Ein weiterer Schwerpunkt tut sich auf: Ich habe als streitende Partei die Möglichkeit auszuwählen, von wem ich meinen Streitfall geschlichtet haben möchte. Aber wenn ich den Weg zum Rechtsanwalt oder zur Rechtsanwältin oder zum Notar oder zur Notarin wähle, dann bleibt es möglicherweise nicht bei 150 DM Gebühren, sondern es kommt die Umsatzsteuer hinzu. Das heißt, der Weg zum Anwalt könnte teurer sein. Auch das wäre zu hinterfragen.

Ein weiterer Konflikt - damit will ich es bewenden lassen - ist folgender: Sucht eine Streitpartei den Weg zum Anwalt oder zur Anwältin, kann der Anwalt oder die Anwältin schlichten. Sollte sich aber ein Folgeprozess abzeichnen, kann jene Anwältin ihre Partei im Prozess nicht vertreten. Das könnte schwierig werden.

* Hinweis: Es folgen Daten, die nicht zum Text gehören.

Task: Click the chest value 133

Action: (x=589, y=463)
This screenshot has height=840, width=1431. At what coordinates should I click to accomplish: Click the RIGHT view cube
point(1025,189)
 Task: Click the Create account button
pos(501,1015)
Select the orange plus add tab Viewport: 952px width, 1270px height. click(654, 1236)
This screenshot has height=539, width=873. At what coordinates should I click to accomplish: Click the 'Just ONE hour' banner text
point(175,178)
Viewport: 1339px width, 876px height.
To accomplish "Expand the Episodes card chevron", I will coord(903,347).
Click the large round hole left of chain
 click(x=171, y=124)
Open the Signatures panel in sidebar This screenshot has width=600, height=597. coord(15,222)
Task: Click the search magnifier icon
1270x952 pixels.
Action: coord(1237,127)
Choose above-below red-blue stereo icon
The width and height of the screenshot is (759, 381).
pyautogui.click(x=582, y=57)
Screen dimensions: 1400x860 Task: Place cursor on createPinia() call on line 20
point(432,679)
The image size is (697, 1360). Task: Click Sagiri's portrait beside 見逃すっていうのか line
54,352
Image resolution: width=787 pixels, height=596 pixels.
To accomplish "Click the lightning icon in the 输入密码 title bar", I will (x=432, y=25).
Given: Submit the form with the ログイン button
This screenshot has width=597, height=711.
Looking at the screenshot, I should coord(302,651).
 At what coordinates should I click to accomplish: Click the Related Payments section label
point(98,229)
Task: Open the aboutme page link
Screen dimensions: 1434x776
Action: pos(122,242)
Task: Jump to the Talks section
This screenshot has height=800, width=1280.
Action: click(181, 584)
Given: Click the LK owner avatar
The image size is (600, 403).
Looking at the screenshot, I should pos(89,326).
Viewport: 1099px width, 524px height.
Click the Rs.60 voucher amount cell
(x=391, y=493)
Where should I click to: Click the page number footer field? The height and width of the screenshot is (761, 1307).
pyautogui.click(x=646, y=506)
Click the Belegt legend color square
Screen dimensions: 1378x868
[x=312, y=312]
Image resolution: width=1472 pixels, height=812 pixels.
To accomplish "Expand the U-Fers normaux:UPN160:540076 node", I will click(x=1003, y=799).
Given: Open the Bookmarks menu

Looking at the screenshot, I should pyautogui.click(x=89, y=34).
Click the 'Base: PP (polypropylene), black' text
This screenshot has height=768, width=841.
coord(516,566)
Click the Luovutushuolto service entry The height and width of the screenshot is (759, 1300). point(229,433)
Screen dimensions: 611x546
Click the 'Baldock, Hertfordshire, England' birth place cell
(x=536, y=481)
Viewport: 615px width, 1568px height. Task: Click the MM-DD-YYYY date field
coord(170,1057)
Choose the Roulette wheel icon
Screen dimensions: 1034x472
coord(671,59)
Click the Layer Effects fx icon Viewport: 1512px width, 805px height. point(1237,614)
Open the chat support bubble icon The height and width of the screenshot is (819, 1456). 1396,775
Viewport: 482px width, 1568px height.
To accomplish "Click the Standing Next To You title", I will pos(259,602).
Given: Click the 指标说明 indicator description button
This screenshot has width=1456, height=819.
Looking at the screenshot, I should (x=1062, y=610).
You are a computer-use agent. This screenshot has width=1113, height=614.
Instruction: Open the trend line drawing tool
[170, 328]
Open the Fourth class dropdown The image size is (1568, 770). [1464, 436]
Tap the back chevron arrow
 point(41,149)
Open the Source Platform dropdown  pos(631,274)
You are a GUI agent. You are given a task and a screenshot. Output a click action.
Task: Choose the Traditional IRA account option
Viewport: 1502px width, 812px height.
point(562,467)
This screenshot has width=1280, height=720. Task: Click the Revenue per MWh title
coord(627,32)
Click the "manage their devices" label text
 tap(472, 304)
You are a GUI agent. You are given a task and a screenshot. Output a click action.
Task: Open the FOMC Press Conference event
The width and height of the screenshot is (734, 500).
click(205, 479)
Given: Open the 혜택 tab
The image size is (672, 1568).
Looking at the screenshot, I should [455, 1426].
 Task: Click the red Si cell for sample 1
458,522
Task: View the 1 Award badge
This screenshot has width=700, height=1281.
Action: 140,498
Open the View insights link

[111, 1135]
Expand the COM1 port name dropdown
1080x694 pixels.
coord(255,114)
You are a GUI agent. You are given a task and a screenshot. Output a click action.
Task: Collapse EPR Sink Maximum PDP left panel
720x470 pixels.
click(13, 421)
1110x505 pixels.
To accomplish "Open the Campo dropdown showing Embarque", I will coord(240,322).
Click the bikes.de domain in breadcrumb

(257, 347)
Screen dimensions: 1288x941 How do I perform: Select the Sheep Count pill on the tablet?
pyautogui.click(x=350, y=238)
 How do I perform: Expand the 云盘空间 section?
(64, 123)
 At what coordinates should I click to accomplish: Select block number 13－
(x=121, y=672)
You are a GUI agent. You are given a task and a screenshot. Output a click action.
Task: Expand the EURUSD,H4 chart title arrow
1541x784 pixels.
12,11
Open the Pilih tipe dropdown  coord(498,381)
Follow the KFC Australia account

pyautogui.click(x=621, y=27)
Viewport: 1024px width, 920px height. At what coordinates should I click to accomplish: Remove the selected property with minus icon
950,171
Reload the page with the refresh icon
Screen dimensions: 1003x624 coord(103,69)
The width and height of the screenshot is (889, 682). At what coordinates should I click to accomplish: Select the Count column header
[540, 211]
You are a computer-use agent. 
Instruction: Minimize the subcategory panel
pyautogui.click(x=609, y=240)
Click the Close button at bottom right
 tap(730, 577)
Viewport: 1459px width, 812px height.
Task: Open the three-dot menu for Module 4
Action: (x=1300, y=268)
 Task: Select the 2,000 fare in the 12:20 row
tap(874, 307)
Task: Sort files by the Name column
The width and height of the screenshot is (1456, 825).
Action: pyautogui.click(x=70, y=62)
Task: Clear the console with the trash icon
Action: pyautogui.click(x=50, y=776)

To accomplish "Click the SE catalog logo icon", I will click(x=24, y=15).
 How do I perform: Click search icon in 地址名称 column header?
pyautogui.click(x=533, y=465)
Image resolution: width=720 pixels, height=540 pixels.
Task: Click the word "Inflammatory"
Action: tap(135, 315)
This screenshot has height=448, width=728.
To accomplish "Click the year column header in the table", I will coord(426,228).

Die PDS-Fraktion ist der Auffassung, es bedarf einer Anhörung im Ausschuss für Recht und Verfassung unter Hinzuziehung des Innenausschusses. Das sollte alles möglichst schnell geschehen. Ansonsten sind wir für eine Überweisung des Gesetzentwurfs und stimmen diesem zu. - Danke schön.

(Zustimmung bei der PDS)

Vielen Dank, Frau Knöfler.

Ich habe Sie in Übereinstimmung mit unserer Geschäftsordnung so verstanden, dass wir über die Ausschussüberweisung federführend in den Ausschuss für Recht und Verfassung und mitberatend in den Innenausschuss abstimmen. Wenn darüber Konsens besteht, stelle ich das zur Abstimmung. Wer dem zustimmt, den bitte ich um das Handzeichen. - Gegenstimmen? - Stimmenthaltungen? - Dann ist die Überweisung in diese beiden Ausschüsse einstimmig beschlossen worden. Die Beratung des Tagesordnungspunktes 9 ist abgeschlossen.

Ich rufe Tagesordnungspunkt 10 auf:

Erste Beratung

Entwurf eines Gesetzes zum Staatsvertrag zur Änderung des Staatsvertrages über den Ostdeutschen Sparkassen- und Giroverband

Gesetzentwurf der Landesregierung - Drs. 3/3679

Der Gesetzentwurf wird vom Minister der Finanzen Herrn Gerhards eingebracht. Bitte schön.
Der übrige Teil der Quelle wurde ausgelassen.